In addition to the exhibition activities, Kathryn Traxler, CCT education and outreach specialist, and Tyler Longwell, LSU sophomore student, will be participating in the SC11 Education Programs LittleFe Buildout Event. LittleFe is a portable mini-cluster which is small enough to fit in a shipping case. The buildout will feature v4 LittleFe units; this design utilizes dual-core Intel Atom processors with NVIDIA ION2 chipsets that support CUDA/OpenCL programming. Each buildout will consist of participants assembling their LittleFe unit from a kit, installing the Bootable Cluster CD, or BCCD, software on it, learning about the curriculum modules available for teaching parallel programming, HPC and/or CDESE, and learning how to develop new curriculum modules for the LittleFe/BCCD platform.

 

Professors Thomas Sterling and Steven Brandt will be presenting a tutorial, titled Basics of Supercomputing on Nov. 18. This is “the” crash course on supercomputers for those who know almost nothing but want to come up to speed fast.
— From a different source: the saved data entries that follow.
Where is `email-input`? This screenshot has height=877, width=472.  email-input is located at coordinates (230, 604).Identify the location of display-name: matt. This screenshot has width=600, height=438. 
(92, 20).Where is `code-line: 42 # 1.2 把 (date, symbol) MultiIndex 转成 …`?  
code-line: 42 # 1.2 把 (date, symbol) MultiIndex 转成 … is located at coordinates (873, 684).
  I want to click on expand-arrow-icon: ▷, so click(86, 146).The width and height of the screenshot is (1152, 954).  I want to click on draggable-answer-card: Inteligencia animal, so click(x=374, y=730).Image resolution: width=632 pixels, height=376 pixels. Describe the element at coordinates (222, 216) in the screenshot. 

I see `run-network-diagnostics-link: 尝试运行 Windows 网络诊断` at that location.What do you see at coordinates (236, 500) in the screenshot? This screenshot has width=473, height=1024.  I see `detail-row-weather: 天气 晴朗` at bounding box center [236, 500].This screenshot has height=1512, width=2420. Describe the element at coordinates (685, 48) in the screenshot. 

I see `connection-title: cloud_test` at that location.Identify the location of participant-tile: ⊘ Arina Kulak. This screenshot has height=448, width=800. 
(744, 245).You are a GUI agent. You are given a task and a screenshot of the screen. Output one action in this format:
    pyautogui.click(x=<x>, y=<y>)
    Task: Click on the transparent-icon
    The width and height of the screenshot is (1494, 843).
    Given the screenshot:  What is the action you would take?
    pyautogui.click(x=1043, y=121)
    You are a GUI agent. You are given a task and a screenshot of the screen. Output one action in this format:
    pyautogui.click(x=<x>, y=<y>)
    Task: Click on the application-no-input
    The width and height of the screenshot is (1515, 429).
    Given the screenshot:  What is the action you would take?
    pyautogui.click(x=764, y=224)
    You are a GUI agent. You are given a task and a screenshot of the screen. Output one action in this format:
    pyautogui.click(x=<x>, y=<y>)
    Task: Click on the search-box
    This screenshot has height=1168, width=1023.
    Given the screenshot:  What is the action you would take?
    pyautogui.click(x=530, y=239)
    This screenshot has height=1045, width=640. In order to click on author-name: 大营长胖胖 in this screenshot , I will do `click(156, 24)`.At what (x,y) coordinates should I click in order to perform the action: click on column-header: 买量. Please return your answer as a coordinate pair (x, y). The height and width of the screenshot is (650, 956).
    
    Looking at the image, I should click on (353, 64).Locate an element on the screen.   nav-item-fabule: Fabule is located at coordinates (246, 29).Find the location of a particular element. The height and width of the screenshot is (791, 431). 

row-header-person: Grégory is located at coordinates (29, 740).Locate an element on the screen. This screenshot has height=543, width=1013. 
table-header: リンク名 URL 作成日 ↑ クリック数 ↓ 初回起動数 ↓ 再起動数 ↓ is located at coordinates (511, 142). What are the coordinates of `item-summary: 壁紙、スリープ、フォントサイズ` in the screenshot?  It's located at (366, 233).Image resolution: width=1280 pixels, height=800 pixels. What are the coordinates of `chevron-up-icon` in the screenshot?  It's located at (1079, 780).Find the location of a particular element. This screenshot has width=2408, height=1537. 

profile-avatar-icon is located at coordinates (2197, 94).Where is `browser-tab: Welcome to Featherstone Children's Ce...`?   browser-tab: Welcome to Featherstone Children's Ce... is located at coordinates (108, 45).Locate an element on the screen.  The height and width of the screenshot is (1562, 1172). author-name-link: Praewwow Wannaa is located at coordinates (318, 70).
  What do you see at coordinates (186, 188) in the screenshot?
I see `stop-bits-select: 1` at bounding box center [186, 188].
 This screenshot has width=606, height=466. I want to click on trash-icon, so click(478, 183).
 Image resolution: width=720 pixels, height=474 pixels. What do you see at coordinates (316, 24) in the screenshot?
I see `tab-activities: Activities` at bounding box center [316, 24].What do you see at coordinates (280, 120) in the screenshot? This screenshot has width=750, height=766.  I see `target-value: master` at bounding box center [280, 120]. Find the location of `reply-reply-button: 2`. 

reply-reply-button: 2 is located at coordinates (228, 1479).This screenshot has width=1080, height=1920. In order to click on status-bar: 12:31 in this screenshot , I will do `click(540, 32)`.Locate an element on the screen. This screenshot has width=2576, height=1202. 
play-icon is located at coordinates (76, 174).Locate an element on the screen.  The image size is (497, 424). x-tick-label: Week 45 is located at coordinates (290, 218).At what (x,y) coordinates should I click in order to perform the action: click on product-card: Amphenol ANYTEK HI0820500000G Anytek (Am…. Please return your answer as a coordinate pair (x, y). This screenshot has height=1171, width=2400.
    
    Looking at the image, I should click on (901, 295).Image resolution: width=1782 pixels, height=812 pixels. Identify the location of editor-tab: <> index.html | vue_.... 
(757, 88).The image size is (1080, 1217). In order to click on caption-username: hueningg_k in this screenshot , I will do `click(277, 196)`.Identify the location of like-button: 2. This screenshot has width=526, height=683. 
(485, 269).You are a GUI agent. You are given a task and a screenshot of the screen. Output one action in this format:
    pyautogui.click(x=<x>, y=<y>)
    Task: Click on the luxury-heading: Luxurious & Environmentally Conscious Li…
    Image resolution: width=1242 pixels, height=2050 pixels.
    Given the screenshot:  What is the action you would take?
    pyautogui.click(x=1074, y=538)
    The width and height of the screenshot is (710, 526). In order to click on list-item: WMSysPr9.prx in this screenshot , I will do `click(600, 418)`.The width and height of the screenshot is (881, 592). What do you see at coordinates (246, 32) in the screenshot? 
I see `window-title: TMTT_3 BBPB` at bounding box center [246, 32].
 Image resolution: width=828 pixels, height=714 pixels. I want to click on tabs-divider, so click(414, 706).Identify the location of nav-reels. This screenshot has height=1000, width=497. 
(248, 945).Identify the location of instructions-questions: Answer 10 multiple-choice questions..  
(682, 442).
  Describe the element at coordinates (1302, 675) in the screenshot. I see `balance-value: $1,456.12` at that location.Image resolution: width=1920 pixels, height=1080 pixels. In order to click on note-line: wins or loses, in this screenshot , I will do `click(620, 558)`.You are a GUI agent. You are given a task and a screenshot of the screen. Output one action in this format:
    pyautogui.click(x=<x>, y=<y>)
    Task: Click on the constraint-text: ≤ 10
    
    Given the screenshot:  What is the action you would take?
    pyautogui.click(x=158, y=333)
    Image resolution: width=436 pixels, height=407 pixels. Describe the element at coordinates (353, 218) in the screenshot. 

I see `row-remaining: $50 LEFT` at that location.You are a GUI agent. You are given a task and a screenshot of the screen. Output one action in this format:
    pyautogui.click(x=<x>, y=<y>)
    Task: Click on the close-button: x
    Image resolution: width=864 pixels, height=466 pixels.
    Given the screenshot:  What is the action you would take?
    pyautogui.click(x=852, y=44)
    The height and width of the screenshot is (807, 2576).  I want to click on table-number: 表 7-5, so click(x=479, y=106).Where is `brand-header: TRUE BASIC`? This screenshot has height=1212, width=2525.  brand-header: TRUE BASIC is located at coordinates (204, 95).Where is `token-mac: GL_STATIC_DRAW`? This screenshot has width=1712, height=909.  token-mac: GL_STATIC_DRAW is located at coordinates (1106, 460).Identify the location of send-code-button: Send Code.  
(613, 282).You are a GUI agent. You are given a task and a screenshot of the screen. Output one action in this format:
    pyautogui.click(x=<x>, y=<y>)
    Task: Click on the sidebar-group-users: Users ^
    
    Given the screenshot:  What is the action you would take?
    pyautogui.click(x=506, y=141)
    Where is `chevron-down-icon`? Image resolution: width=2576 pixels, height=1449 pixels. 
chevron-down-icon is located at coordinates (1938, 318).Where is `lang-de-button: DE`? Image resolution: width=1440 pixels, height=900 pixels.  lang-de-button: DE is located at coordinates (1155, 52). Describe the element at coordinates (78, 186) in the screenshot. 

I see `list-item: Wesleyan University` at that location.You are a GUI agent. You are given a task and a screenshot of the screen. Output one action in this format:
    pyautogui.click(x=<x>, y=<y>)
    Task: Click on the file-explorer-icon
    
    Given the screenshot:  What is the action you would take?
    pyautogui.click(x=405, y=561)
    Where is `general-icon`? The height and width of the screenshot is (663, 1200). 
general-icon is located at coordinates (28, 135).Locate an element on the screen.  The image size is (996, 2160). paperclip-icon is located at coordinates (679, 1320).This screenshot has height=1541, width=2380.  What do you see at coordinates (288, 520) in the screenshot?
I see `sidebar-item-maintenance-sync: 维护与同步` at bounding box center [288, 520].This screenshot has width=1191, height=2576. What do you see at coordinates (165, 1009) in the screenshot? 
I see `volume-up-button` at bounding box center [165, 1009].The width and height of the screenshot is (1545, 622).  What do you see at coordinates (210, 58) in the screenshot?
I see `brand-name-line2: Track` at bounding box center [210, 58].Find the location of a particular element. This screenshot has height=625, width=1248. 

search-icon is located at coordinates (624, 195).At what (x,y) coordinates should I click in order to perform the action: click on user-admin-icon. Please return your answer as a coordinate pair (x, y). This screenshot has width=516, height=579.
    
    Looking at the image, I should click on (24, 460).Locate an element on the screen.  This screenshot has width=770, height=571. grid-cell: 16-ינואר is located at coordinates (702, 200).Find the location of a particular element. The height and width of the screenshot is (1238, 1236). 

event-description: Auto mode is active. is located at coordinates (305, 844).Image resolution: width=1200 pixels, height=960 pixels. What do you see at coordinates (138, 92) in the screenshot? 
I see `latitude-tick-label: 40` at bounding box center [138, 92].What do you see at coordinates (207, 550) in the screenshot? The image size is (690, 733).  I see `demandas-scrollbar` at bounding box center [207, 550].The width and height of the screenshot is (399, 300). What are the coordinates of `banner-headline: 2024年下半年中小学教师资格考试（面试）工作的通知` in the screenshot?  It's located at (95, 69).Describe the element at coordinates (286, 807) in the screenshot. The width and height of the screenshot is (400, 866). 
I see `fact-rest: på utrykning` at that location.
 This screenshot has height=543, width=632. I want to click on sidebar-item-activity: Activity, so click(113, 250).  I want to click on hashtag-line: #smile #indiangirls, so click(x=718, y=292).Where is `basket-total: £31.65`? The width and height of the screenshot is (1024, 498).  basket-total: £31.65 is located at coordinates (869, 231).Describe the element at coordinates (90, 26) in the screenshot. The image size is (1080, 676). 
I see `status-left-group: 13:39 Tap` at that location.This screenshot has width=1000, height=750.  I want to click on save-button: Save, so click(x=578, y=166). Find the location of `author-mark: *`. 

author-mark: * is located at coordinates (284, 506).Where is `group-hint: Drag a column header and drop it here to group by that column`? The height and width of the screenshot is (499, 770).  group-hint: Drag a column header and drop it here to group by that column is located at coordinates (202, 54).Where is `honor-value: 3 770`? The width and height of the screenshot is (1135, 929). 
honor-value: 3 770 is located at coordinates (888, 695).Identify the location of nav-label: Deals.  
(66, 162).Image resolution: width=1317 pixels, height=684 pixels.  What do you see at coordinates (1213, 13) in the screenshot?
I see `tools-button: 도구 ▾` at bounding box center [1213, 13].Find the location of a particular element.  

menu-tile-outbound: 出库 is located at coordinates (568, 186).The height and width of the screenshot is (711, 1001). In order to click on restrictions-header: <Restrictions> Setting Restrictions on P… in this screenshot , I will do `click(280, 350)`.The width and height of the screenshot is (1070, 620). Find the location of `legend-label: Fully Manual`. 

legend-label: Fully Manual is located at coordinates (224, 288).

All the major topics are described and put into a meaningful framework including supercomputer architecture and systems, parallel programming approaches and methods, tools for usage and debugging, and classes of applications. But also presented will be the basic HPC lexicon, the players in the community, the products leading the way, and whats likely to come next.

 

Overall, CCT continues to be active in planning the Supercomputing Conference by filling important committee roles. This year’s committee members are Steven Brandt (deputy chair of tutorials) and Terrie Bordelon, tutorials committee; Kathryn Traxler, education committee; and Shantenu Jha and Daniel Katz, technical program committee/storage (clouds/grids).